‘Enormous: The Gorge Story’ Review: A Musical Paradise

What’s the ideal place to experience live music? For some, a midsize hall with immaculate acoustics; for others, an intimate nightclub with a well-stocked bar; for others still, a clamorous, sweaty dive. For those who are able to get there, and who have an affinity with its vibe, the Gorge Amphitheater in George, Wash., with its scenic beauty and open-air sonics, is heaven.

Early in this friendly and entirely uncritical documentary about the venue, directed by Nic Davis, a geologist explains that while the Grand Canyon formed over five to six million years, it took mere minutes for a Columbia River flood to create this striking narrow valley whose geography practically demands an amphitheater.
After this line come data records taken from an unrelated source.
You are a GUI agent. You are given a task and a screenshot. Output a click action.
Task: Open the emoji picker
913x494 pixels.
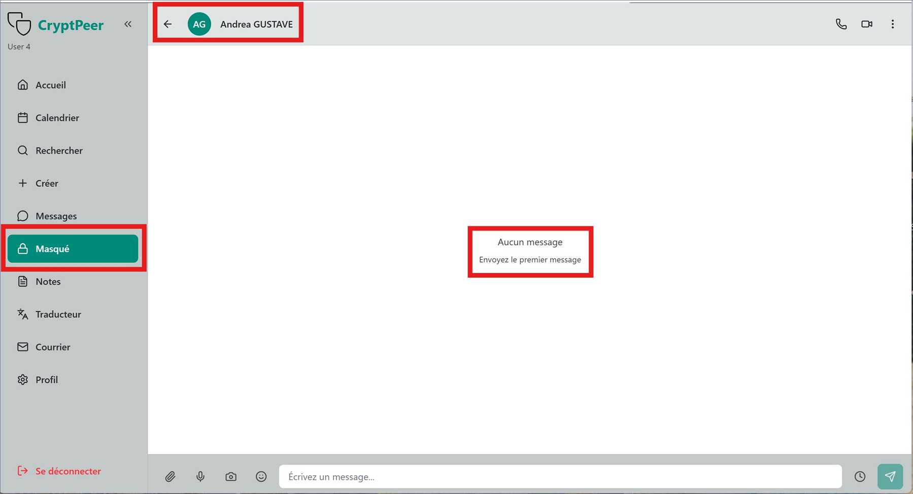click(261, 476)
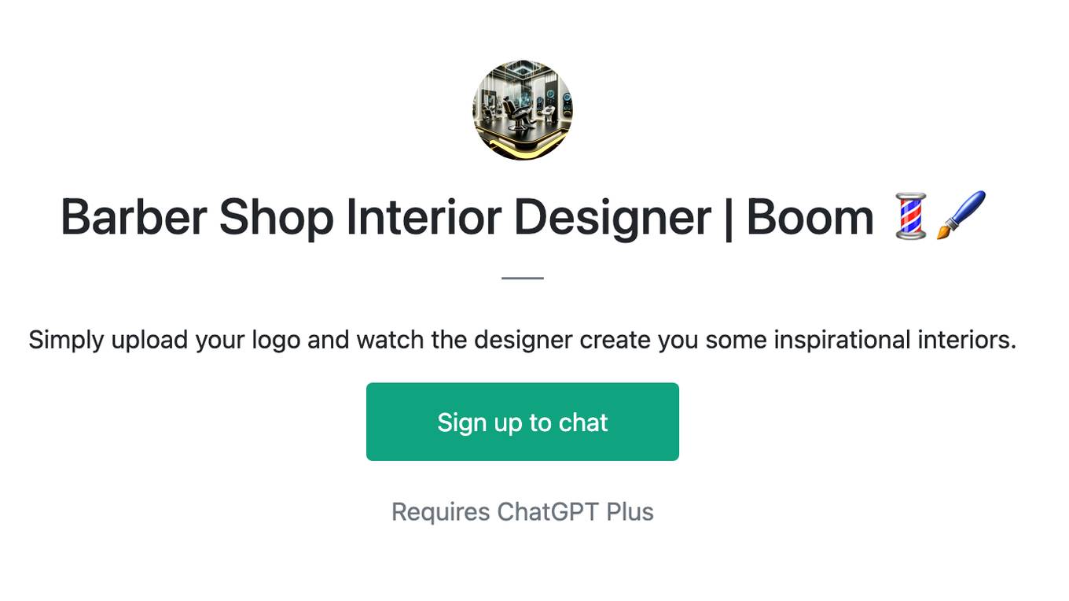Click the description text about uploading logo

click(523, 340)
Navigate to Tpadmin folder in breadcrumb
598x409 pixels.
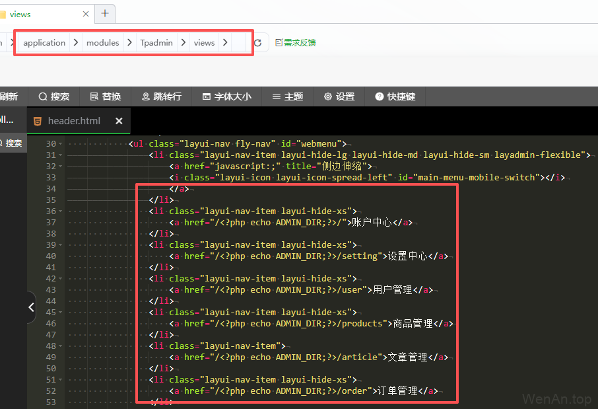click(x=156, y=43)
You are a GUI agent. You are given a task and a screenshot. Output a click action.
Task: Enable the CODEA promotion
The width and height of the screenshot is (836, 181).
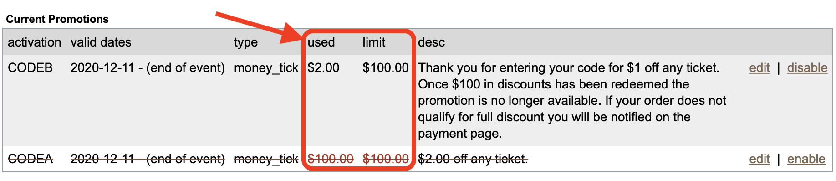pos(806,159)
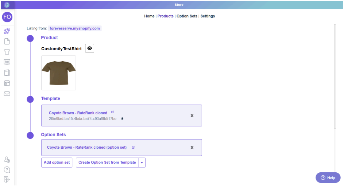Click the envelope inbox icon in sidebar
Image resolution: width=344 pixels, height=188 pixels.
point(7,94)
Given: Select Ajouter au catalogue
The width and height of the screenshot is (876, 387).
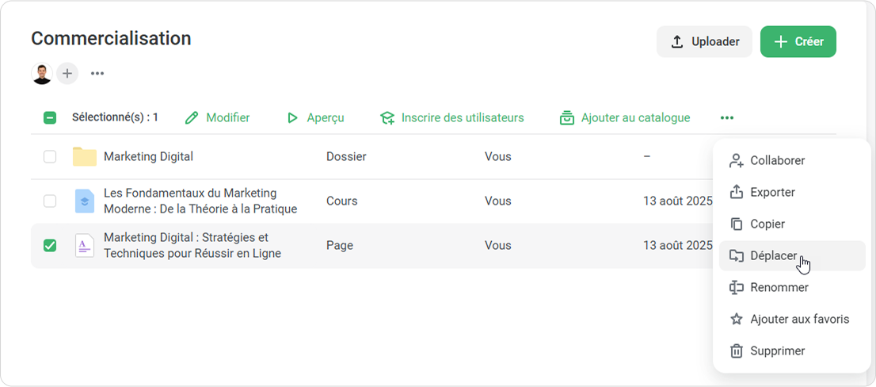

The land once belonged to a couple of adventurous vintners, who put out seating and began hosting modest musical events there. Promoters, sponsors, and others took notice, and after a Bob Dylan booking in 1988 that showed the commercial potential of the site, the place grew.

It’s now home to several genre festivals, and a Labor Day weekend event hosted by the Dave Matthews Band. Matthews himself is a wittily self-effacing interviewee. Other famed players chime in, mostly with bromides. Footage from certain concerts does make the place look like a great, if rather exclusive, place to experience music.

Threaded through “Enormous: The Gorge Story” are the reminiscences of Pat Coats, a devotee of Gorge shows who shares 30 years’ worth of sometimes exhilarating stories, capped by one of loss. The dimension this adds is welcome. It reminds us that death is unavoidable, even in an anodyne documentary about a music venue.

Enormous: The Gorge Story
Not rated. Running time: 1 hour 5 minutes. Available to rent or buy on Apple TV, Google Play and other streaming platforms and pay TV operators.